Search code examples
biopythonfasta

Search and import multiple words from txt file on Biopython


Well, I have a FASTA file which has some info about a protein in a .txt and I want to search for "string" that comes after a pattern and import it/write it to another txt. It comes like this:

>gi|1168222|sp|P46098.1|
....(text)...
>gi|74705987|sp|O95264.1|
....(text)...

And I want to get all the accession numbers (acc): sp|**P46098**.1| and then save them in another file in a column. There are different acc throughout the text and what I want is what comes after the sp| and before the . or if it doesn't have a . is what is before the next |.

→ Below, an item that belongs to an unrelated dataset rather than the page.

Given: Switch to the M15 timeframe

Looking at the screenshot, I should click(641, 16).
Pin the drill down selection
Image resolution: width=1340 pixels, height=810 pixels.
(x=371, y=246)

Is there any easy way of doing this in Biopython?

Thanks


Solution

  • This answer uses Biopython to the extent that it's possible to, then uses regular expressions for the rest (Biopython will get the id for you, but not the accession number alone):

    from Bio import SeqIO
    import re
    
    with open('output.txt', 'w') as outFile: # open for writing
        for i in SeqIO.parse('input.txt', 'fasta'): # parse as FASTA
            m = re.search('sp\|(.*)\|', i.id) # look for sp|.*| in the id
            if m:
                outFile.write(m.group(1).split('.')[0] + '\n') # take only what's before the first dot, if any
    

    Just as a note to the uninitiated: 'w' overwrites any previously existing file, while 'a' appends to it instead.

    Also note that just using the regular expression match itself on the entire text (without using Biopython to parse out the FASTA ids first) would return the exact same result.